Da ein globales Anlageportfolio Anteile von mehreren tausend Unternehmen enthalten kann, könne das Finanzierungsverbot kaum mit vernünftigen Mitteln umgesetzt werden. Entweder müssten die betroffenen Akteure ihre Investitionen auf spezifische Firmen beschränken, bei welchen die Herstellung von Kriegsmaterial ausgeschlossen werden kann, oder jedes Jahr Tausende von Unternehmen auf deren Umsatz mit Kriegsmaterial überprüfen. Ersteres hätte wegen der ungenügenden Streuung ein stark erhöhtes Anlagerisiko zur Folge (Klumpen-Risiko), letzteres wäre mit einem stark erhöhten Verwaltungsaufwand und damit hohen Kosten verbunden.
Schädliche Initiative
Die berufliche und staatliche Vorsorge, die mit Blick auf die Demographie und das Zinsniveau vor grossen Herausforderungen stehe, würde dadurch noch mehr belastet. Betroffen wären insbesondere die rund 1'700 Schweizer Pensionskassen, die Anlagevermögen von etwa 820 Milliarden Franken verwalten, sowie das Anlagevermögen der AHV/IV/EO von rund 34 Milliarden Franken. Bei den Banken, Versicherungen, Stiftungen und Pensionskassen stelle das Finanzierungsverbot darüber hinaus einen starken Eingriff in die verwalteten Privatvermögen dar, da den Akteuren international gängige Anlagemöglichkeiten für ihr Vermögen verwehrt blieben.

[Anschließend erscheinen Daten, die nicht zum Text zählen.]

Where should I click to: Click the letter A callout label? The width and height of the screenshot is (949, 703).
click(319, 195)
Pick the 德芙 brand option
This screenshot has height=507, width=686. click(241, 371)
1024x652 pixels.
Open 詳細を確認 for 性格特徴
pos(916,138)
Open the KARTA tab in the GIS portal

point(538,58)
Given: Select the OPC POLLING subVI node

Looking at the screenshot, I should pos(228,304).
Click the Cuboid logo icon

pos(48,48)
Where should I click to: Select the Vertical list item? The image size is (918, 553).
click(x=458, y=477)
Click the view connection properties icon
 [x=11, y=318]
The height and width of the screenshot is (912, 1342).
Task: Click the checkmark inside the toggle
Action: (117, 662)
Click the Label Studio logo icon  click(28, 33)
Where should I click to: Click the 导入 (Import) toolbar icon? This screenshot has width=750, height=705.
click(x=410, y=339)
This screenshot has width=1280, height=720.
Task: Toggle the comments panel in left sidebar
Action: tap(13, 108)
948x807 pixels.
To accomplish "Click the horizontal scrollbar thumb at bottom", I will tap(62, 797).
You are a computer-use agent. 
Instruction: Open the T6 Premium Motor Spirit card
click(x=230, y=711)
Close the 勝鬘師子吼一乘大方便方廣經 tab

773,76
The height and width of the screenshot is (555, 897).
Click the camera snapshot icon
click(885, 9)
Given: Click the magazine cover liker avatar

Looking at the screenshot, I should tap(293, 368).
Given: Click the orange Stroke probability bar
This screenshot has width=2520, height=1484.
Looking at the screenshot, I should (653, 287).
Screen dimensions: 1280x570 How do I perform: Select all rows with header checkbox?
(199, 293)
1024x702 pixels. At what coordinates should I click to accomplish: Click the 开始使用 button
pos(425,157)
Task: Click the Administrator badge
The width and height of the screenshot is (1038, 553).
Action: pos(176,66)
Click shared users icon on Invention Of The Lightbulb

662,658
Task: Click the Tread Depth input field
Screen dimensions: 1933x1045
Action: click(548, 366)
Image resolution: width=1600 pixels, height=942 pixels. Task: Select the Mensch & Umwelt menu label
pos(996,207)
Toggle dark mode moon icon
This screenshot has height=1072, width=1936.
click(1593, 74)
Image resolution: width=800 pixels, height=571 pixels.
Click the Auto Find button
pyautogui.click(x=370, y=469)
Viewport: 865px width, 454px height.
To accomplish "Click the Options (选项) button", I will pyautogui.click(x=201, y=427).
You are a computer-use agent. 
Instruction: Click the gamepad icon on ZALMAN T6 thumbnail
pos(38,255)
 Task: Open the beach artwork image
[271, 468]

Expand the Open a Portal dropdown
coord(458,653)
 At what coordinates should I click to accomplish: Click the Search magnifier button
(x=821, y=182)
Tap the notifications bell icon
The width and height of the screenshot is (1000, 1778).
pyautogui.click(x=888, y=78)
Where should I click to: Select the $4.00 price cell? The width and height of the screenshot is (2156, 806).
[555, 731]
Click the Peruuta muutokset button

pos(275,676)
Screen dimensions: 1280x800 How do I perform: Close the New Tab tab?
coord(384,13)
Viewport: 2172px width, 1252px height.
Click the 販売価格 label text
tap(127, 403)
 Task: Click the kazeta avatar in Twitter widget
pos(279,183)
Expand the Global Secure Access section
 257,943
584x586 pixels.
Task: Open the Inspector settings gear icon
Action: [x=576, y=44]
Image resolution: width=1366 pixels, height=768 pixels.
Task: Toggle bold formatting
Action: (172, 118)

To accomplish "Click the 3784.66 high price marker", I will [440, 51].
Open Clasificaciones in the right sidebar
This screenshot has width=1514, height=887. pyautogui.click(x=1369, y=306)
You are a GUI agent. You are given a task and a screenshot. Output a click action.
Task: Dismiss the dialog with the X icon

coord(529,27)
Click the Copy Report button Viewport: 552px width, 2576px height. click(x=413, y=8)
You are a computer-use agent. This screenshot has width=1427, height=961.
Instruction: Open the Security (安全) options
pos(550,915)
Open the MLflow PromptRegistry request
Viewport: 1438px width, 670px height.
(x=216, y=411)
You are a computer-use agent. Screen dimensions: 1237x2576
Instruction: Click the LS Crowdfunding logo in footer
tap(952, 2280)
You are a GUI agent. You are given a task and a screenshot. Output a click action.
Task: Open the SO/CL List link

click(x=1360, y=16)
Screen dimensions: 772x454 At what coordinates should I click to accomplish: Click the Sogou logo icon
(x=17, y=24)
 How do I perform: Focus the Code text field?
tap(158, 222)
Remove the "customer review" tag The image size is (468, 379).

Diese Einschränkung von Banken v.a. im Bereich der Vermögensverwaltung und der Kreditvergabe sei unverhältnismässig und würde nicht nur den Schweizer Finanzplatz, sondern auch den Industriestandort Schweiz schwächen. Vor allem den hiesigen KMU der MEM-Industrie würde der Zugang zu Krediten erschwert, wenn sie Teil einer Zulieferkette für Rüstungsbetriebe im In- oder Ausland seien. Die MEM-Industrie beschäftigeinsgesamt ca. 320‘000 Angestellte und umfasse rund 13‘423 Betriebe, davon 13‘218 Mikrounternehmen und KMU (was 98 % der Unternehmen in der Branche entspricht). Sie erwirtschaftet 7,3 Prozent (2017) des Bruttoinlandproduktes.
Die Initiative stelle auch die Unabhängigkeit der SNB in Frage, weil sie deren marktschonende und marktneutrale Investitionspolitik verunmögliche. Sie würde darüber hinaus einen Präzedenzfall für weitere Auflagen z. B. im Zusammenhang mit Tabak, Kohleenergie, Wasser und Nahrungsmitteln schaffen.